Work instructions ->
Rewrite only the stretch from the line containing "This screenshot has width=868, height=488." through the line containing "pyautogui.click(x=566, y=396)", changing "document icon" to "file icon" and leaving everything else as it is. Omit the pictures from your answer.

Data for processing ->

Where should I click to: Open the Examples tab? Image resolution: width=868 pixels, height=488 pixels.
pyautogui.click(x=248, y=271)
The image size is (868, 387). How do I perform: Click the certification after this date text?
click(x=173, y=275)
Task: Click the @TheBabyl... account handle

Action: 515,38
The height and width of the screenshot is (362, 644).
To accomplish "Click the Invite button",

==

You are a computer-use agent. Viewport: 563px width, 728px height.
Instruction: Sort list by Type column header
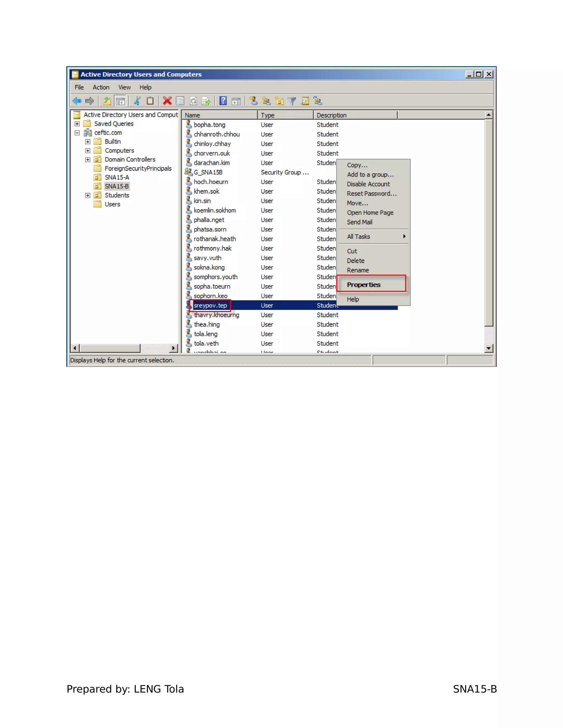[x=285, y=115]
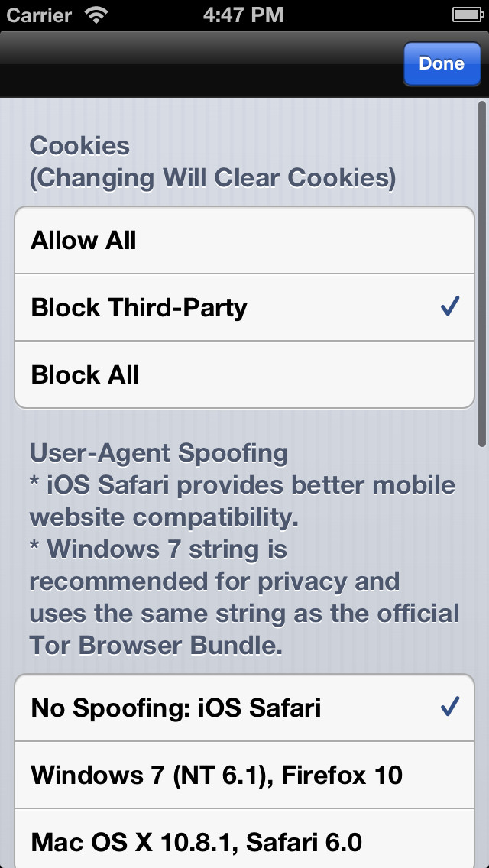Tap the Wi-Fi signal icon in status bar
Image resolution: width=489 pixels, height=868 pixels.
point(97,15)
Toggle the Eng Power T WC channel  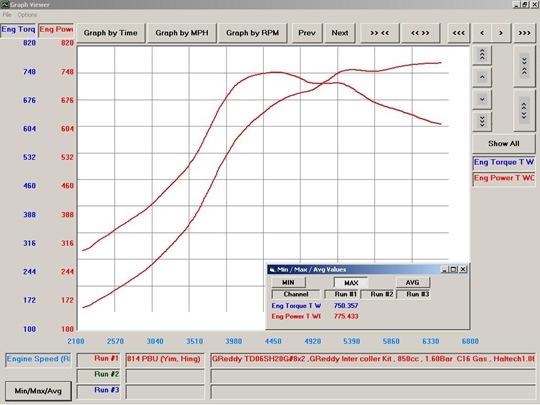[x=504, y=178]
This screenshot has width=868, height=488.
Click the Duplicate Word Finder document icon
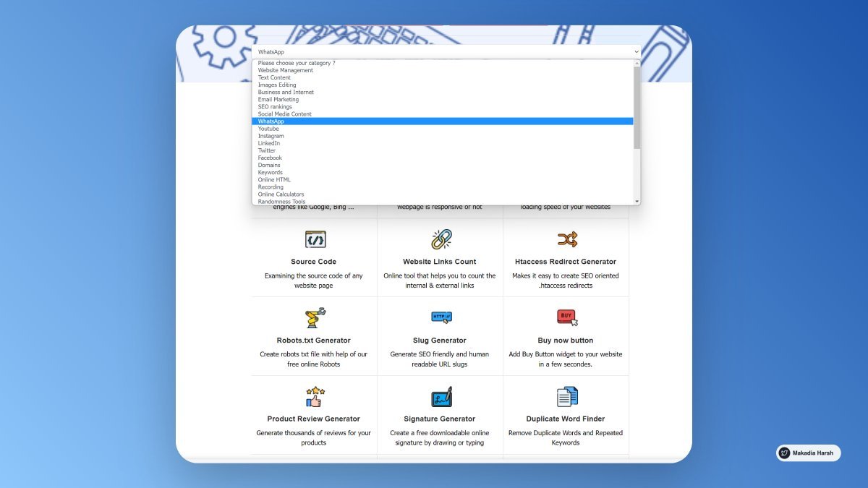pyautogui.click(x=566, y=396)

Result for this task ->
This screenshot has width=868, height=488.
Click the Duplicate Word Finder file icon
pyautogui.click(x=566, y=396)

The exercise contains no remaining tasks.